**Directions**
At the line containing "You are a computer-use", begin an exact copy, and continue through the last line of the entries below. Leave out any pictures.

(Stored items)
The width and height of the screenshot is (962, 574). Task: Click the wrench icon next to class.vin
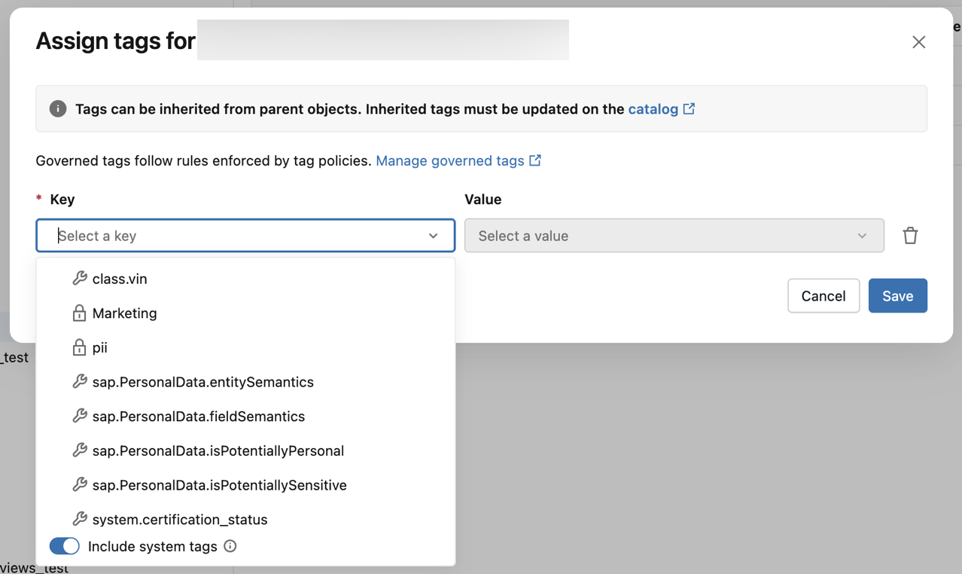pyautogui.click(x=79, y=279)
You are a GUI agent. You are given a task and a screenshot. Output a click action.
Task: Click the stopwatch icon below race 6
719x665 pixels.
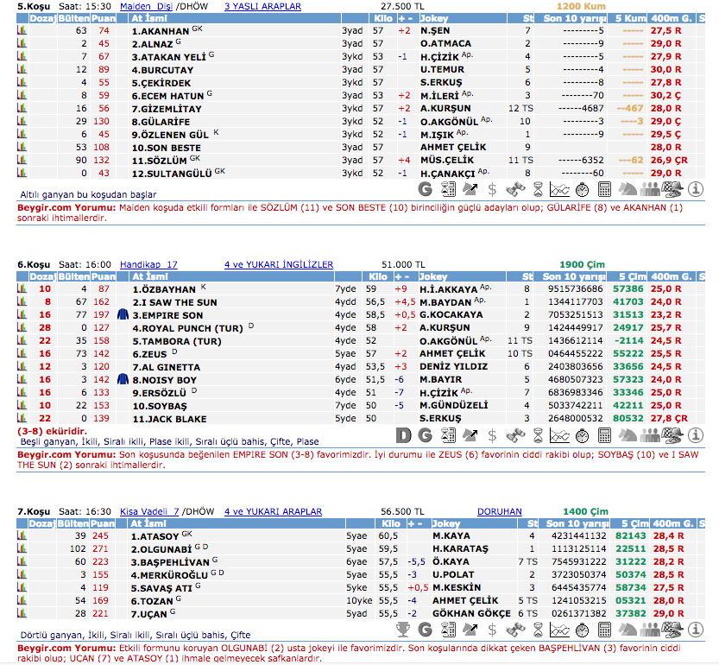(x=583, y=434)
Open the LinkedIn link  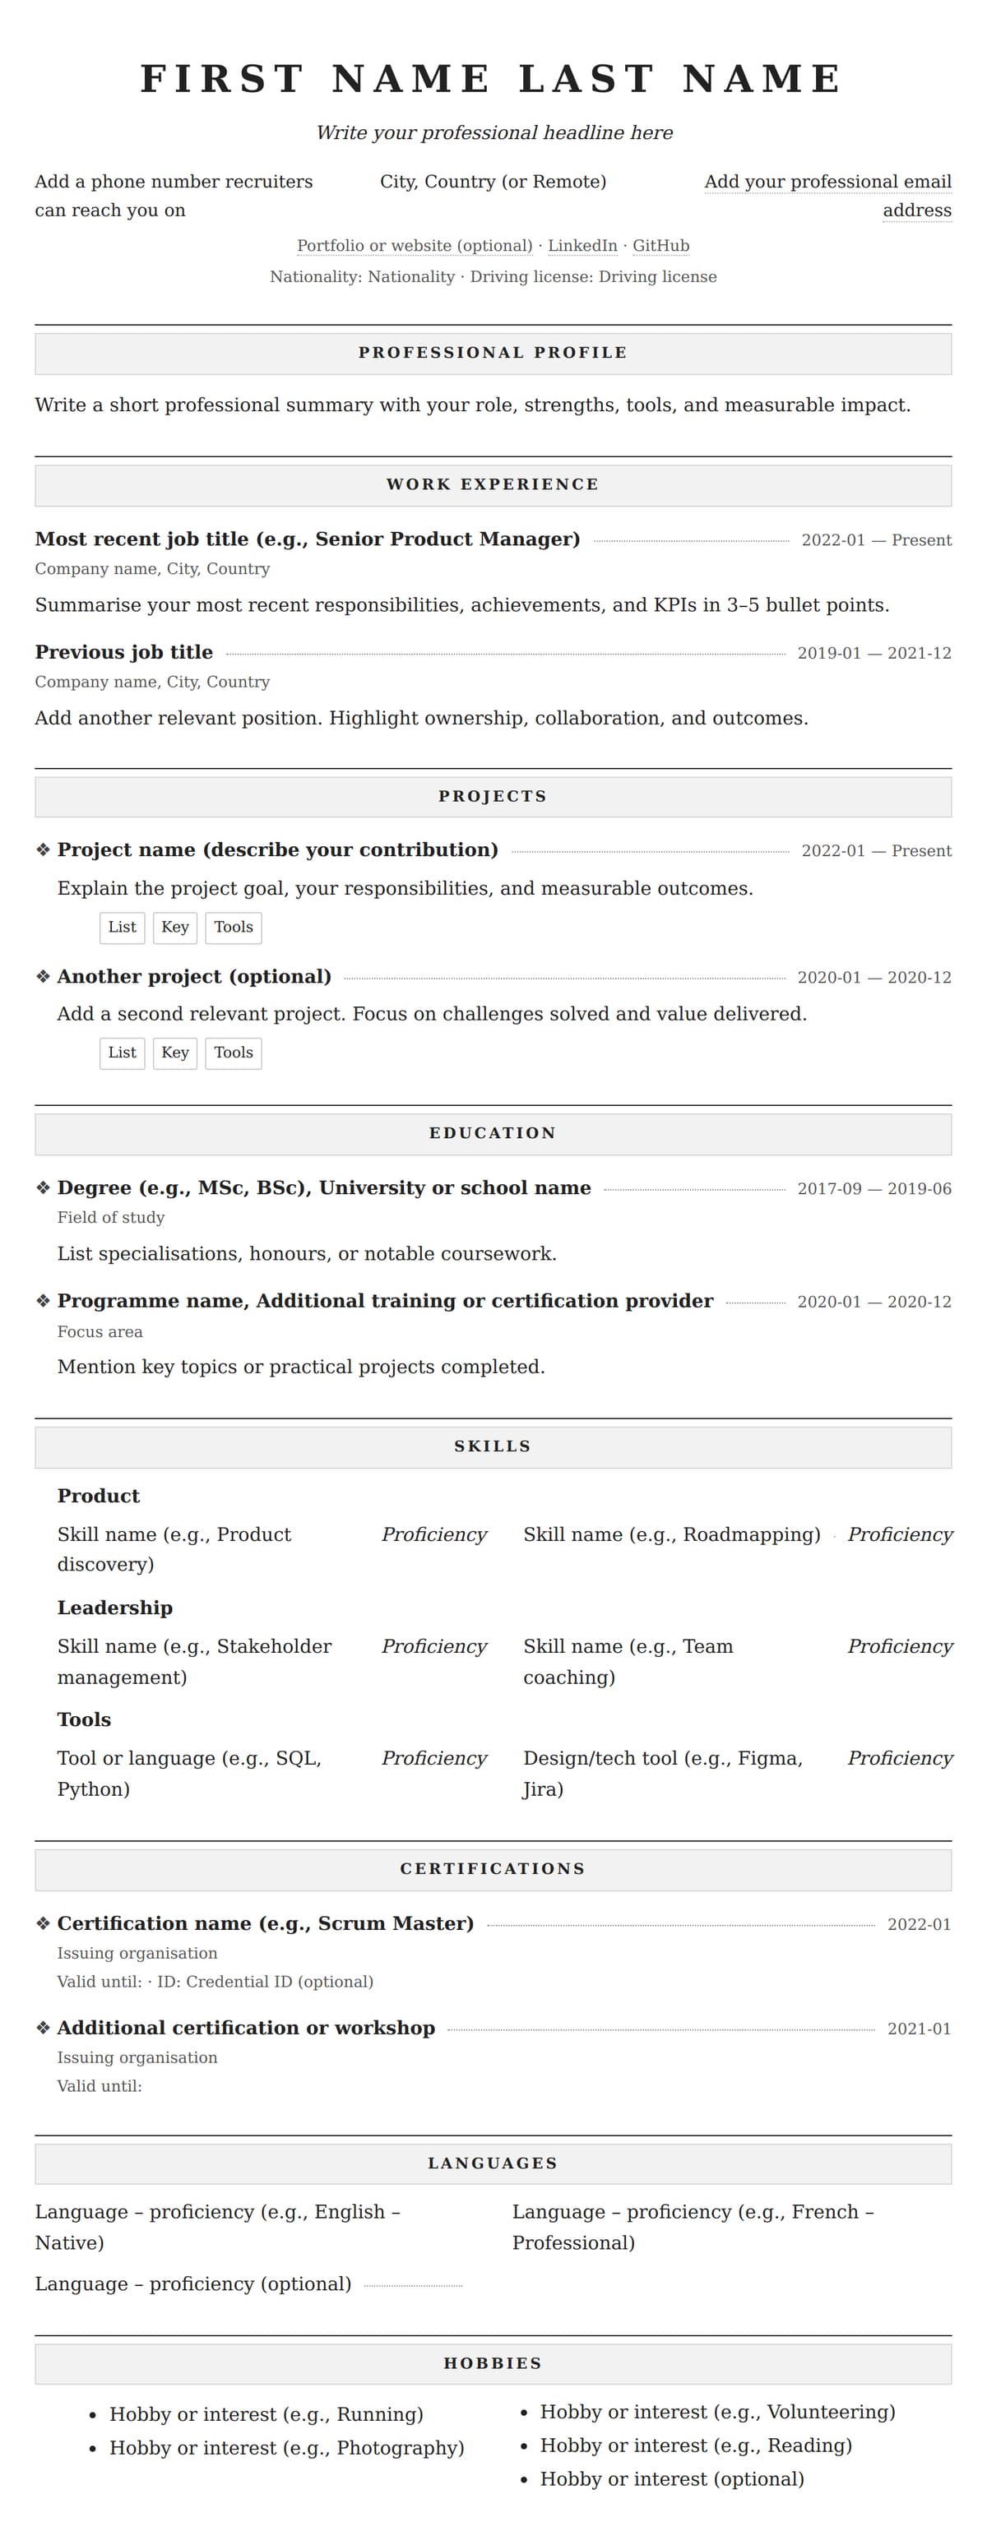point(582,246)
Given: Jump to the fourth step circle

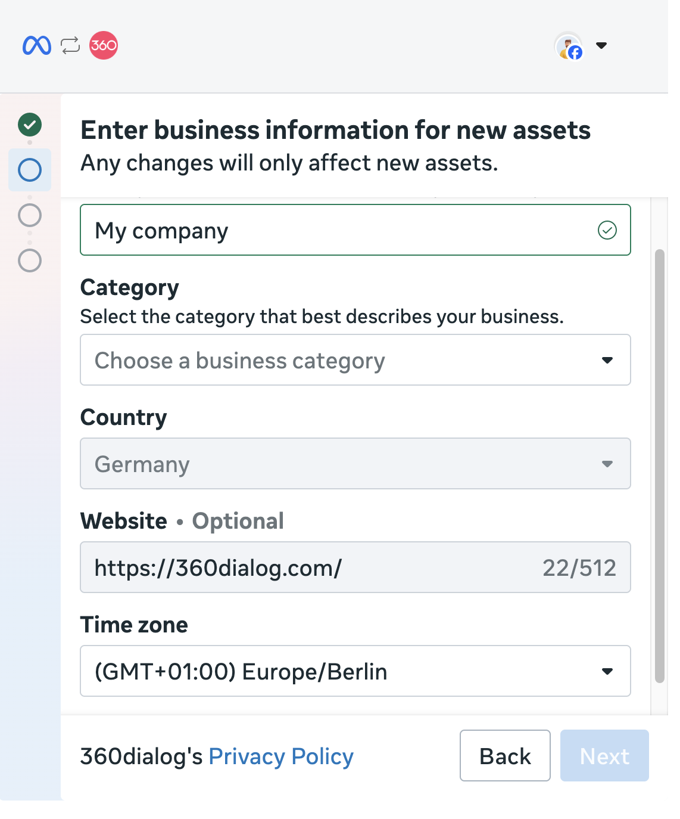Looking at the screenshot, I should [30, 260].
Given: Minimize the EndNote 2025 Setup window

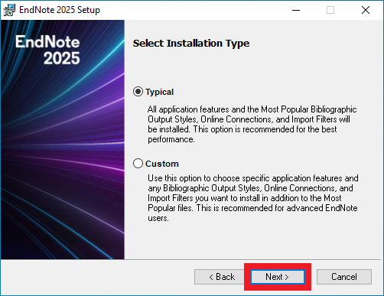Looking at the screenshot, I should [296, 10].
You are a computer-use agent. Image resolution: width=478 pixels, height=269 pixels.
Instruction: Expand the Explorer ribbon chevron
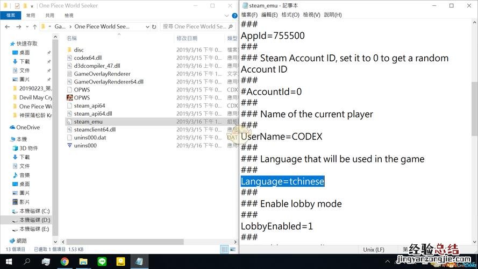pyautogui.click(x=226, y=16)
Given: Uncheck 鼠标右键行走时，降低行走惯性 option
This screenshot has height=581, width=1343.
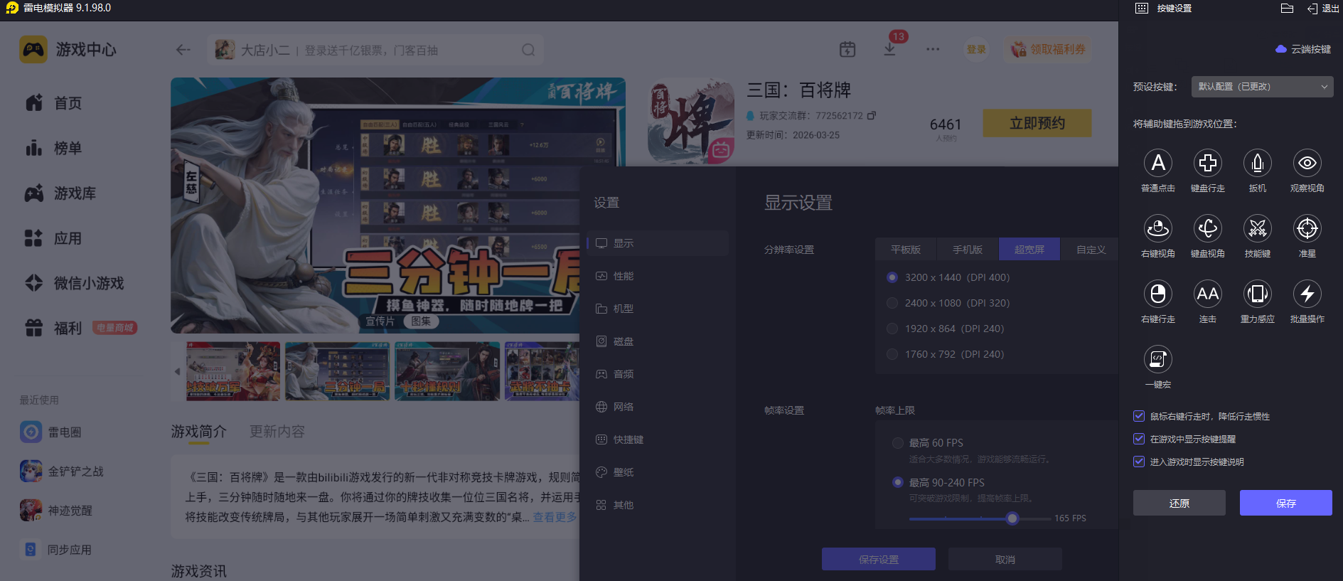Looking at the screenshot, I should click(1139, 416).
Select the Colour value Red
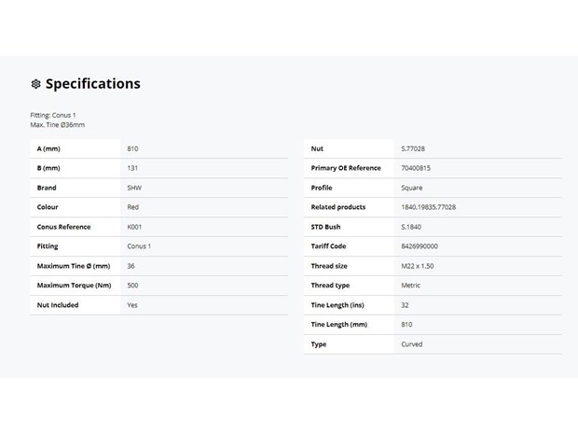The width and height of the screenshot is (578, 434). tap(132, 207)
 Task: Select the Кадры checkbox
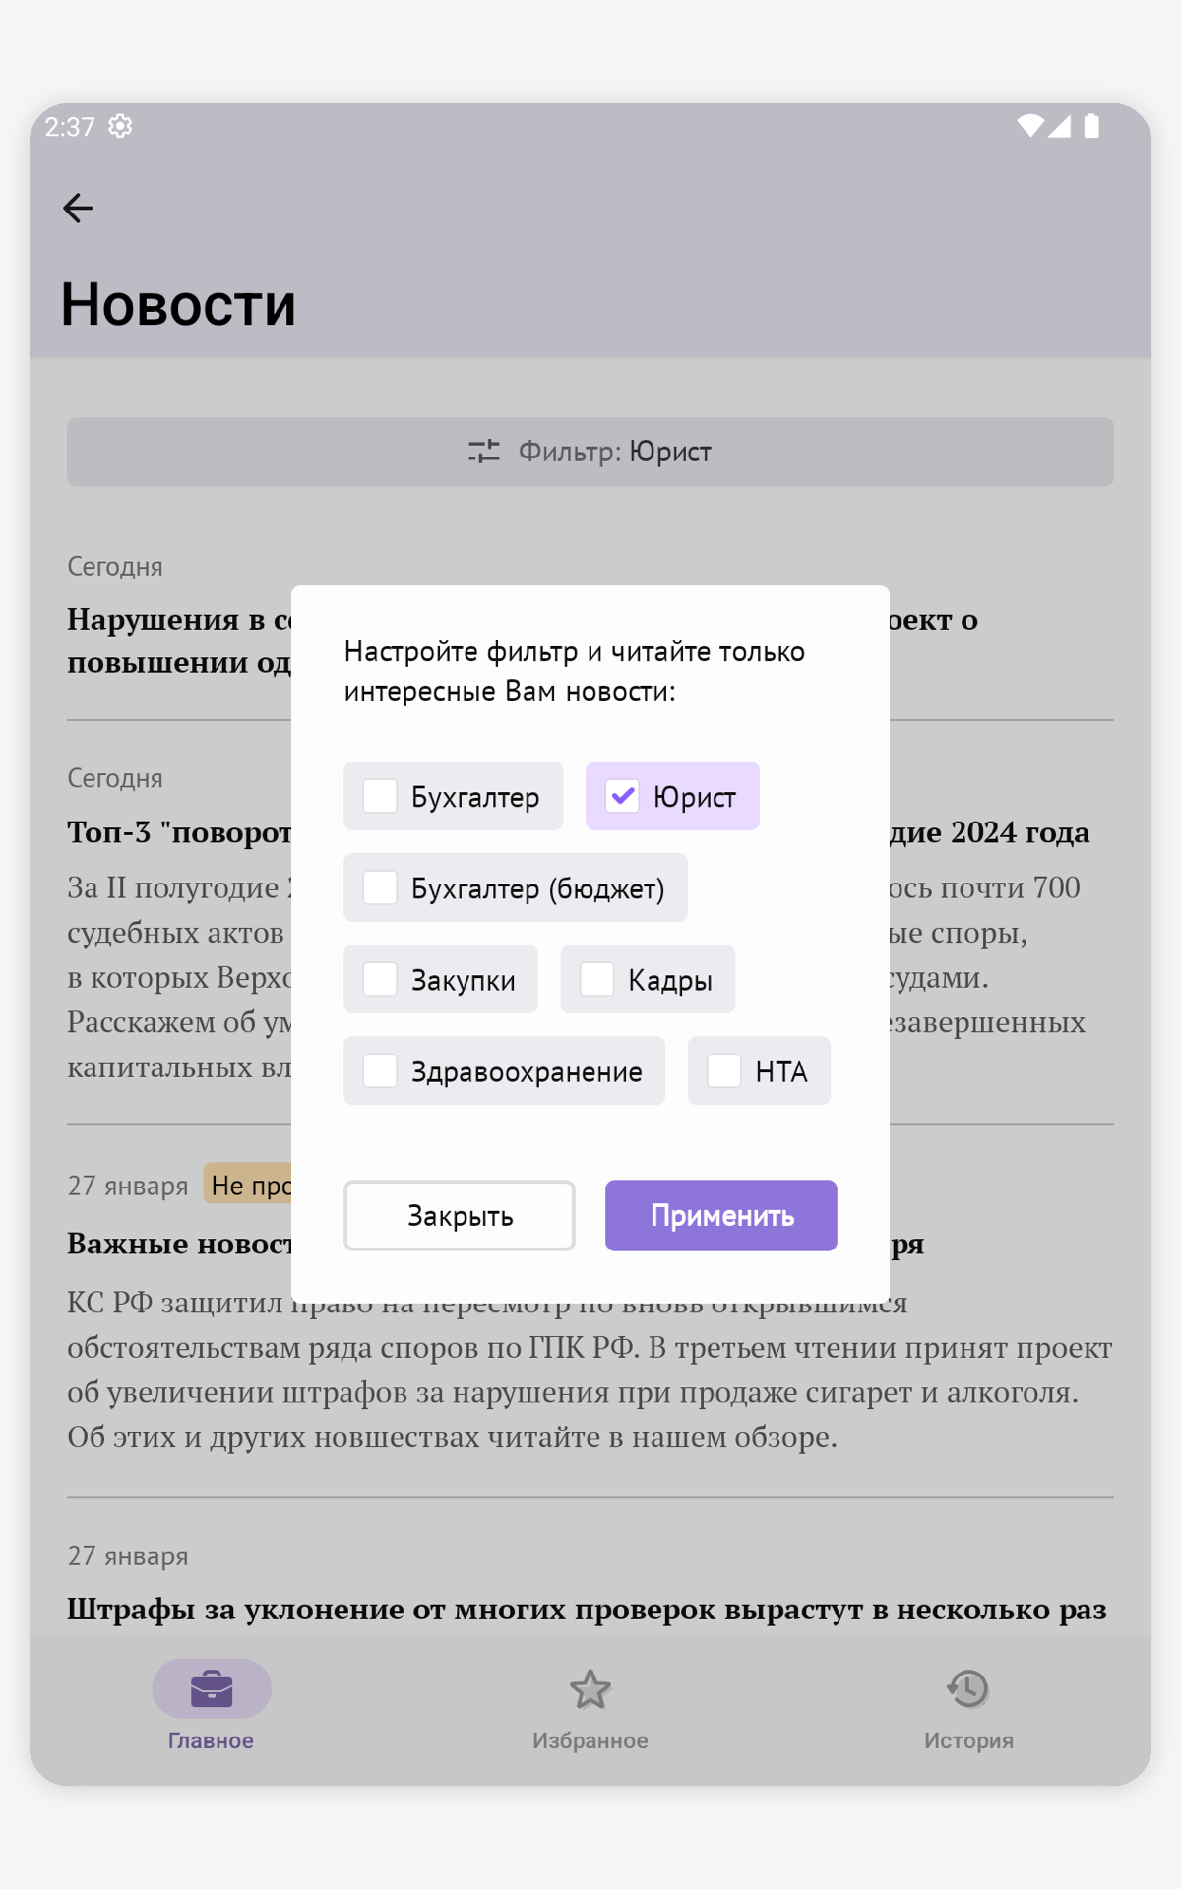597,979
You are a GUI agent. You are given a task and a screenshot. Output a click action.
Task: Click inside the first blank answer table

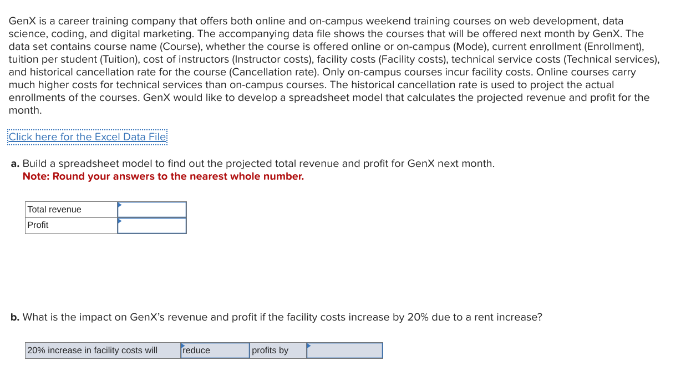pos(105,217)
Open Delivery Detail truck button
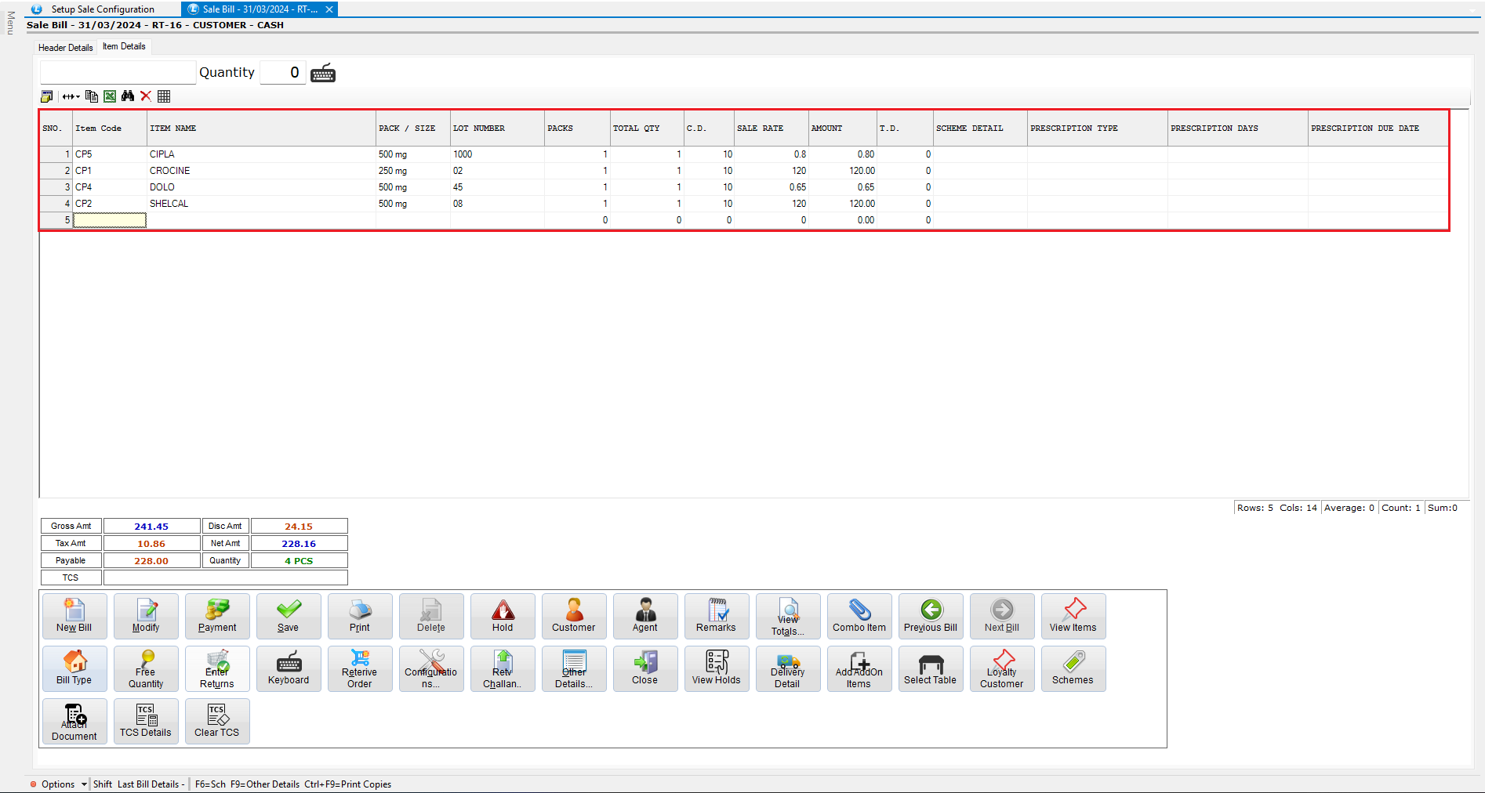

**Result of the exercise**
You are a computer-use agent. Image resolution: width=478 pixels, height=269 pixels.
Instruction: Expand the Explorer ribbon chevron
pyautogui.click(x=226, y=16)
Given: Uncheck 鼠标右键行走时，降低行走惯性 option
This screenshot has height=581, width=1343.
Looking at the screenshot, I should click(1139, 416).
Select the Colour value Red
The width and height of the screenshot is (578, 434). tap(132, 207)
 Task: Select the Кадры checkbox
597,979
You are a GUI agent. You are given a task and a screenshot. Output a click action.
Task: Click inside the first blank answer table

pos(105,217)
Open Delivery Detail truck button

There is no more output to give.